Work item:
Set down every line from the one containing "Select order number 111" through the last line of the records below, exactly as written, and leave out the pictures.
+-------+
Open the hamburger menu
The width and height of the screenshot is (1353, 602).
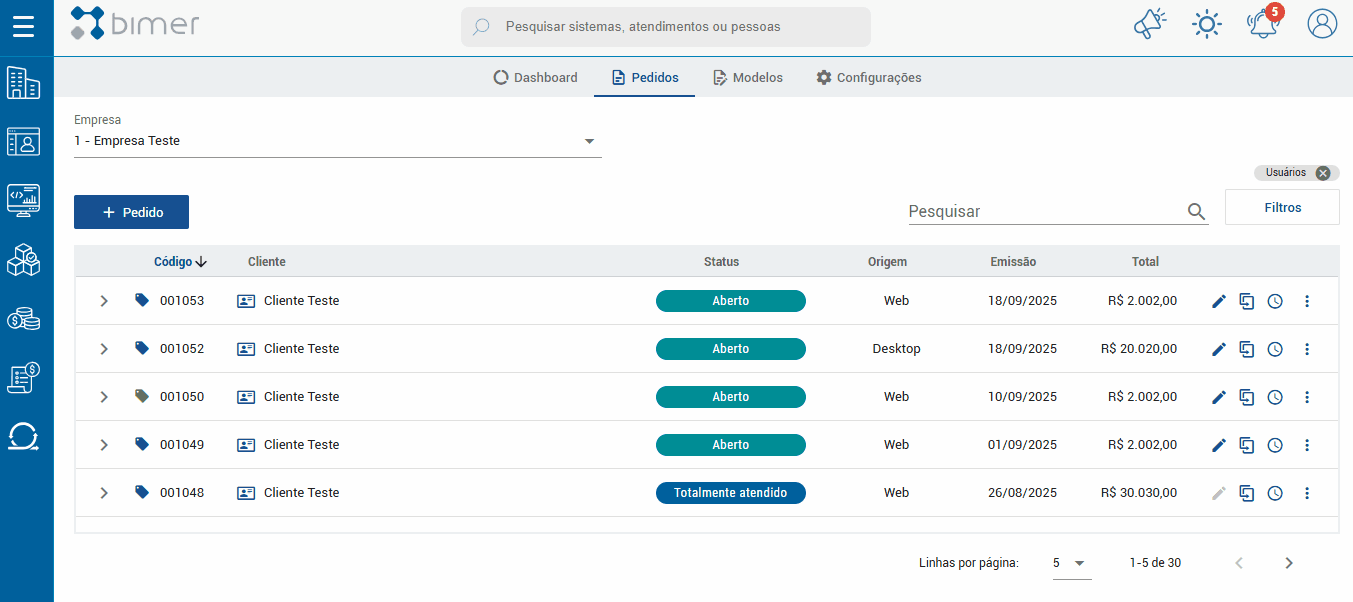coord(23,26)
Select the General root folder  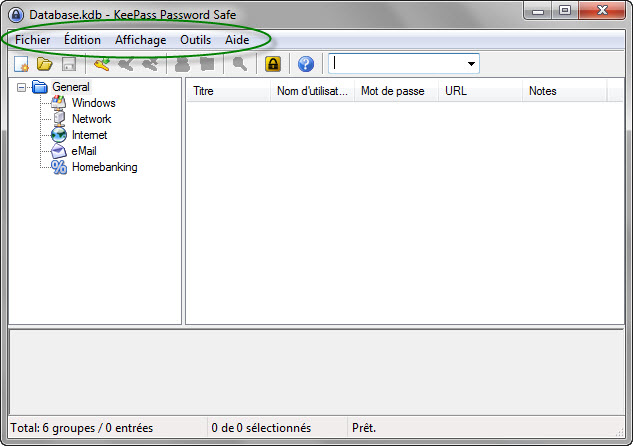click(x=70, y=87)
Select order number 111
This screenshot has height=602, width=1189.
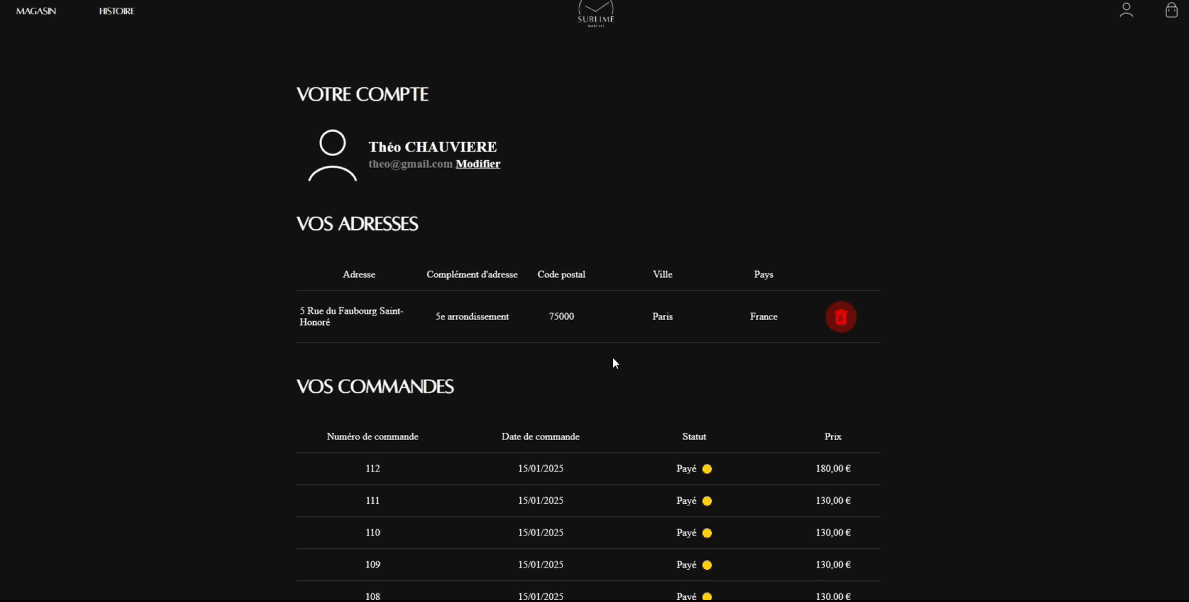(372, 501)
+-------+
Written reply:
Select order number 111
This screenshot has height=602, width=1189.
(372, 501)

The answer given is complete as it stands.